The landmark deal saw GPT Wholesale Shopping Centre Fund acquiring 50% of Northland shopping centre in Melbourne’s northern suburb, a share of $496 million sold by Canada Pension Plan Investment Board (CPPIB), on a core capitalization rate of 5.8% and an initial yield of 6.1%, resulting in the near billion dollar value.
The sale also marks the largest Australian transaction in the year to date across all asset classes.
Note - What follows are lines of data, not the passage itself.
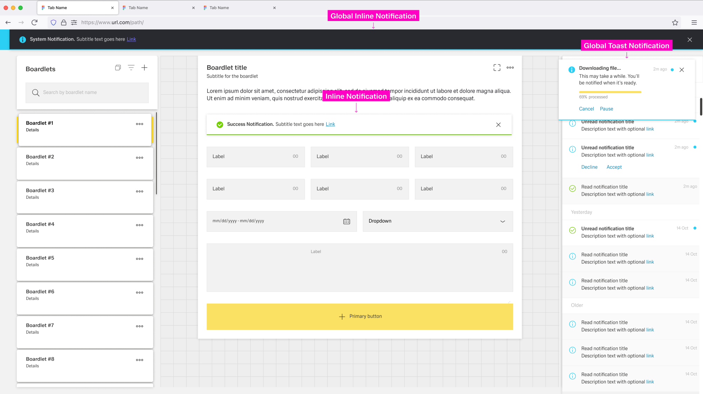This screenshot has height=394, width=703.
Task: Close the Downloading file toast
Action: tap(682, 70)
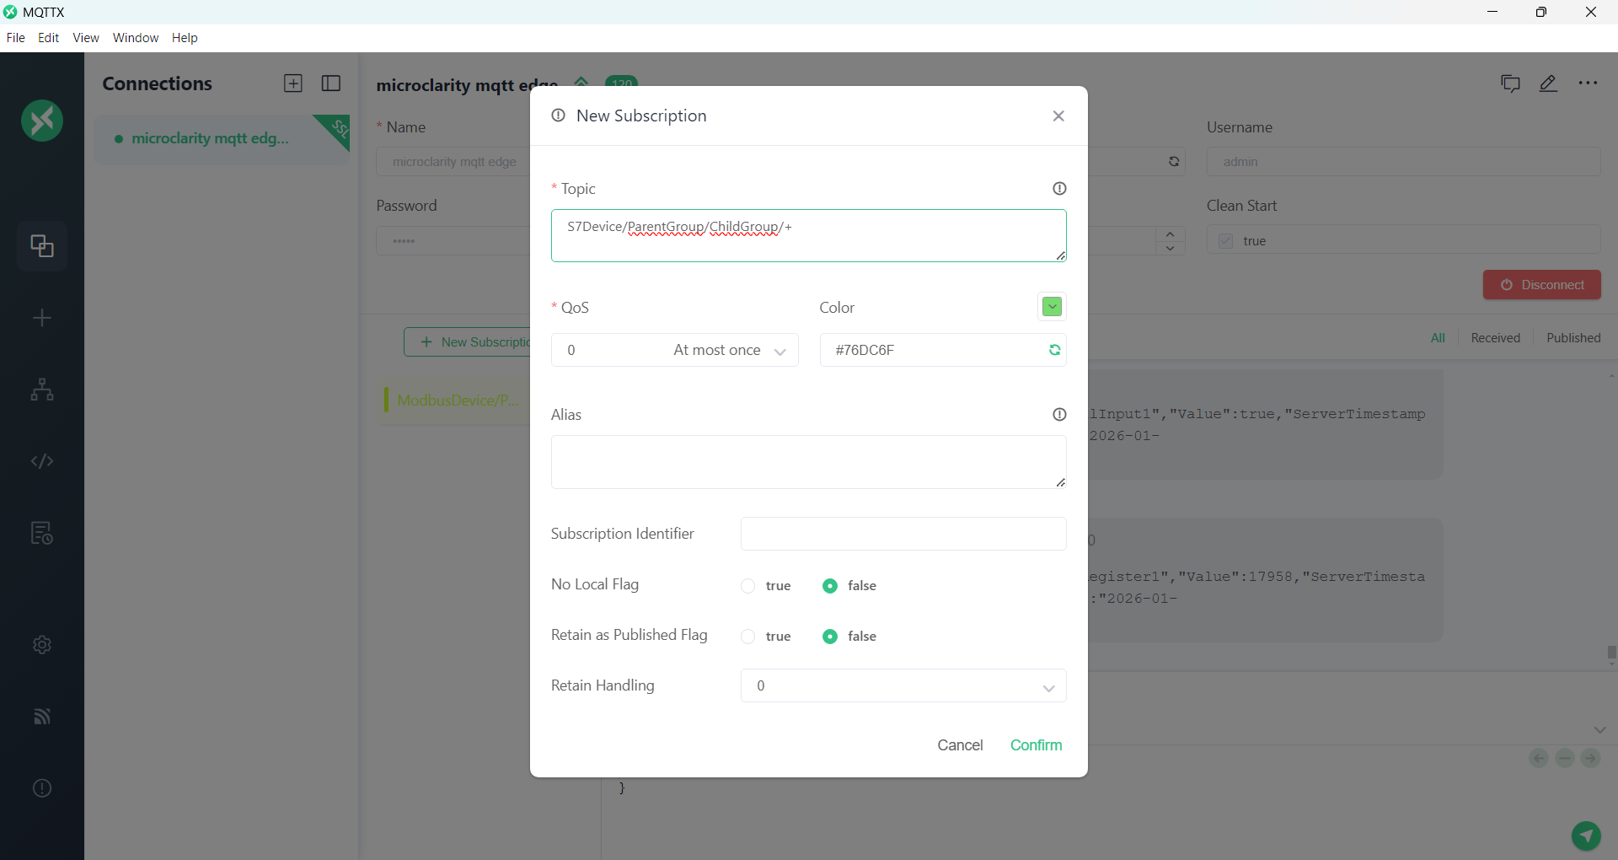Refresh the subscription color swatch
This screenshot has width=1618, height=860.
1055,351
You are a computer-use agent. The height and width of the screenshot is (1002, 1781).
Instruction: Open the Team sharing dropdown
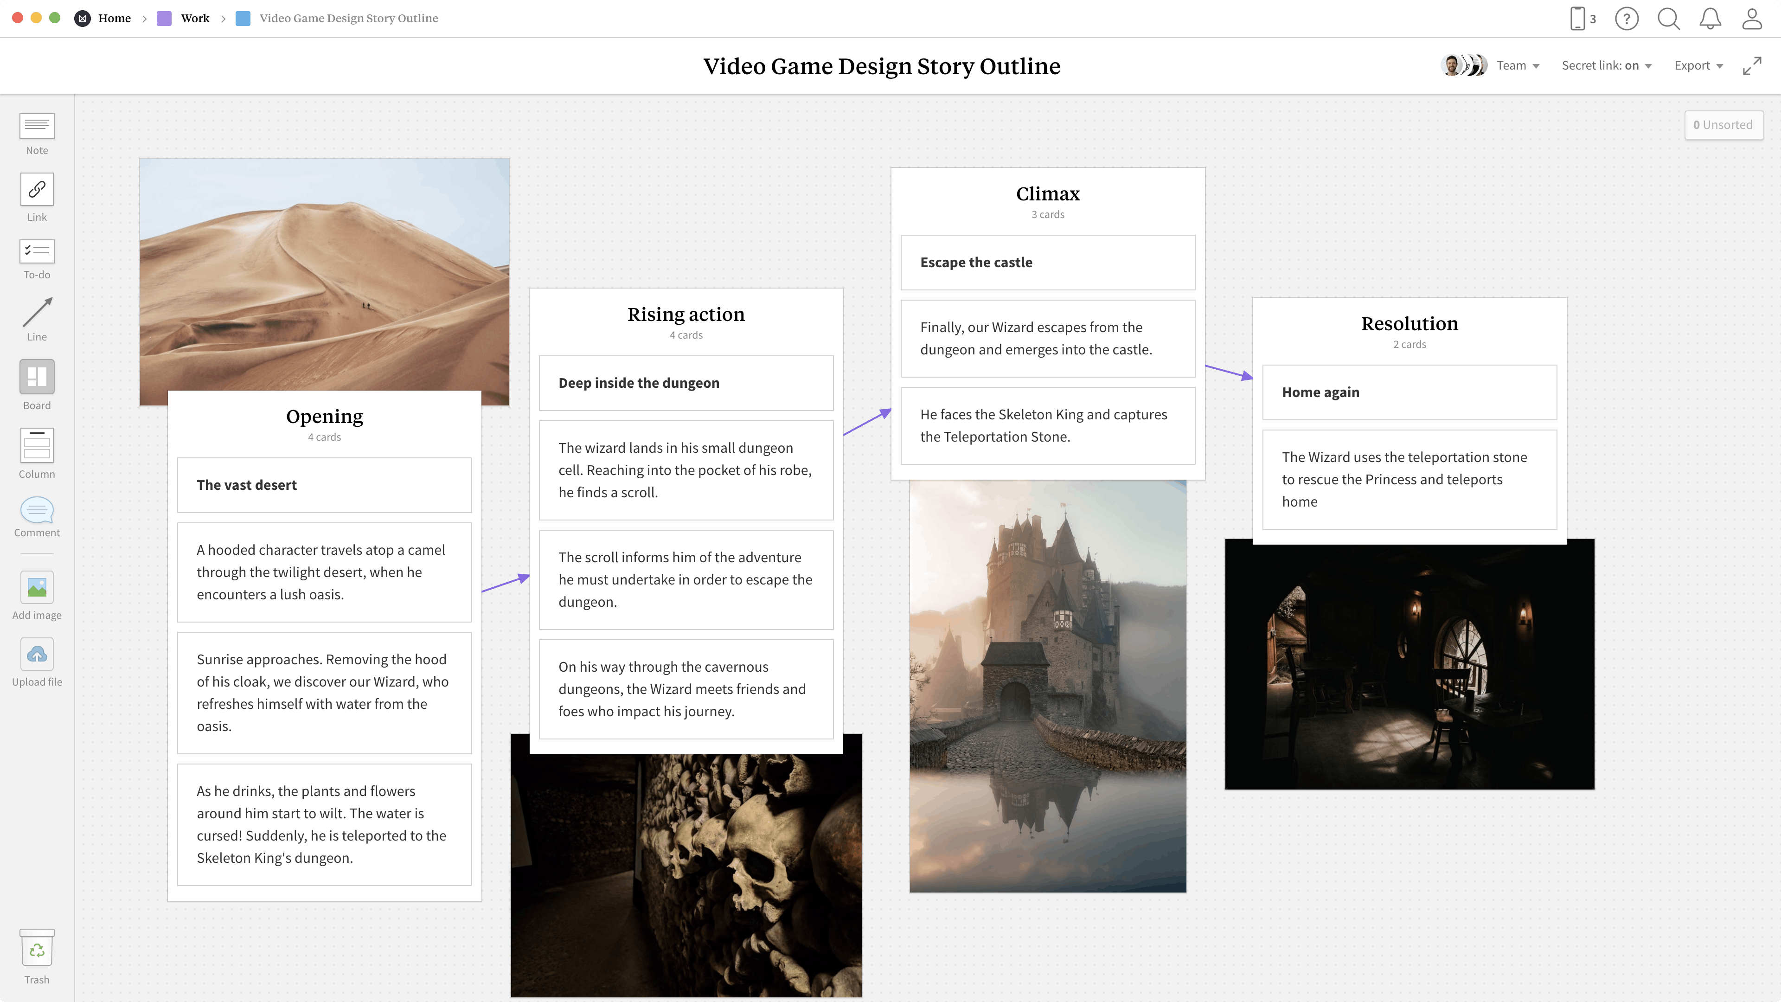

The predominantly single-level centre occupies approximately 92,380sq m with parking for 4,800 in addition to thorough public transport links.
Having facilitated the deal on behalf of CPPIB, Lachlan MacGillivray, national director of retail investment services at Colliers International, said this transaction highlights the growing demand for ‘fortress style’ assets.
“There is limited opportunity to purchase assets of the size and quality of Northland, and we estimate that there is in excess of AU$10billion of available capital, both domestically and internationally, chasing major retail centres in Australia,” says Mr MacGillivray.
“Super-regional centres are an attractive investment proposition for institutional investors due to their resilient historical returns…Yields for this asset class across Australia currently range between 5.25% and 6%, reflecting the significant value and core nature of this asset category.
However, the increasing demand over recent years has led to some yield compression as can be seen in the five largest shopping centre transactions since the economic downturn,” adds MacGillivray.
Colliers International believes 2014 will be another strong year for shopping centre sales following over AU$7 billion of sales in 2013, with the availability of assets, rather than a lack of capital, being the biggest market challenge.
“Improvement in the retail spending environment over the past six months will also have a flow-on effect for the retail property sector,” said Mr MacGillivray.
“Increased demand for floor space and improving occupancy levels will in turn support asset values and cap rates. As such, retail shopping centres will now turn their focus to adding value to core assets through redevelopment and repositioning in order to harness this improvement in retail spending.”